Sauvons le houblon local : la guinguette 3 Monts by L’Echappée Bière
C’est avec le souhait de sensibiliser le grand public et de préserver ce patrimoine que la Brasserie 3 Monts plante symboliquement en 2019 une houblonnière d’un demi-hectare en face de son site de production. En certification bio et avec l’aide de la Coophounord, 2 variétés y sont cultivées : Magnum et Cascade. A l’été 2023, et à l’initiative conjointe de L’Echappée Bière – agence française de référence dans le tourisme et l’événementiel brassicole – et de la Brasserie 3 Monts une guinguette prendra place au cœur de la houblonnière de la brasserie. Un cadre enchanteur, dans le village de Saint-Sylvestre-Cappel, en Flandre intérieure. C’est au milieu des lianes que vous pourrez profiter d’une pause chill et conviviale avec vos amis, ou en famille. Une programmation événementielle rythmera les week-ends de cette guinguette éphémère.
Conclusion
Afin de retrouver des identités territoriales fortes, entre des bières produites dans le Nord, l’Alsace, la Bretagne ou encore en Rhône-Alpes, le houblon a un rôle prépondérant à jouer. En soutenant des bières locales de terroir, vous soutenez toute une filière houblon qui a bien besoin de se reconstruire et de réinvestir pour aider en retour les brasseries à se développer.

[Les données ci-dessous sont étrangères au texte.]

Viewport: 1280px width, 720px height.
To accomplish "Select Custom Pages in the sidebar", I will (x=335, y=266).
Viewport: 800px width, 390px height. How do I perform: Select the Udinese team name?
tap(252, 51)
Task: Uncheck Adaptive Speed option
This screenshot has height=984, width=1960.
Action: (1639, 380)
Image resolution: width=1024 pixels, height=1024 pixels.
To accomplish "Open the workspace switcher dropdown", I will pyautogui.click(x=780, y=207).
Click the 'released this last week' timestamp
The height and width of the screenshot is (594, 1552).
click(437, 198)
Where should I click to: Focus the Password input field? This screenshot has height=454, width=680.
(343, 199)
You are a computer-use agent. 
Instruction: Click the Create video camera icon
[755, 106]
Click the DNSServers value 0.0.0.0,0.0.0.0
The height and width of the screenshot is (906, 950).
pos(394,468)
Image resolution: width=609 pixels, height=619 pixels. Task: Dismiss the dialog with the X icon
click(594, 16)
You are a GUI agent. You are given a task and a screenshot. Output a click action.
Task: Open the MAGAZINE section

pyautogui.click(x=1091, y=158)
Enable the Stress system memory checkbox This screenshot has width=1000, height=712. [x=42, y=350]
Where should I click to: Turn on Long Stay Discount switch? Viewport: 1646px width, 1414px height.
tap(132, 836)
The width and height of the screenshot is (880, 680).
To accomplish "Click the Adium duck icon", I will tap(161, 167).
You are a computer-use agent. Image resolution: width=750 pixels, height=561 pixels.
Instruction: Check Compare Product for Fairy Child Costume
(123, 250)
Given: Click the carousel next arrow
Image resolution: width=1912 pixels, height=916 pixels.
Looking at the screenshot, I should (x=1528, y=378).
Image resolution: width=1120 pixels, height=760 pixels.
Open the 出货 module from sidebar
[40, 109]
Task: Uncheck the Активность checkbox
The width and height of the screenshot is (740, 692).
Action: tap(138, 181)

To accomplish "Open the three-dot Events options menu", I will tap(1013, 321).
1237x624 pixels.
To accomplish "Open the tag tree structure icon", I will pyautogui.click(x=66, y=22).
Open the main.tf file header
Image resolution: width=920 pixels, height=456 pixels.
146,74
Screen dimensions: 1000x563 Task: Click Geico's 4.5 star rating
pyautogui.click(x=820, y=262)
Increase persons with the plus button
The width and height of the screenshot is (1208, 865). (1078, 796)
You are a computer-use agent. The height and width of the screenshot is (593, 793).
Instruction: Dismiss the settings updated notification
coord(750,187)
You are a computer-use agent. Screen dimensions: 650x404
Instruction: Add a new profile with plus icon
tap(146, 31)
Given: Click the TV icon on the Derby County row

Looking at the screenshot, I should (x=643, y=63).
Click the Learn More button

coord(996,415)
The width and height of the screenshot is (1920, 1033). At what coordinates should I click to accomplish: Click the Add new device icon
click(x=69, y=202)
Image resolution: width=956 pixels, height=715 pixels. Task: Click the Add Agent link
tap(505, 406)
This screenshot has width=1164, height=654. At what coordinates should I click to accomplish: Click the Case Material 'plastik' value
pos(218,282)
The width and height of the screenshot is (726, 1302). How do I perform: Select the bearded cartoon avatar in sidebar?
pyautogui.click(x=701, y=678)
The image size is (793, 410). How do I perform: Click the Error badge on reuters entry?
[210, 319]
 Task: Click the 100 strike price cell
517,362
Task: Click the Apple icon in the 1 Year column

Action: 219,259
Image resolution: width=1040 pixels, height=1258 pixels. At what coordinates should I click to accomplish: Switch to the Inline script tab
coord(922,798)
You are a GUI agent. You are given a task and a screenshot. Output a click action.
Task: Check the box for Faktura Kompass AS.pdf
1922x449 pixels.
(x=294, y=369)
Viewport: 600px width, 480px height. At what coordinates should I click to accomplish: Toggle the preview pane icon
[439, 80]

Un cercle vertueux, qui paraît d’ailleurs logique pour d’autres filières artisanales et gastronomiques. Imagine-t-on des vinifications de raisins argentins en France avec l’appellation vin de bourgogne ou un boulanger qui marquerait pain local sur sa baguette en pétrissant des blés chinois ? Ce cercle fera partie de la lente reconstruction du monde brassicole français.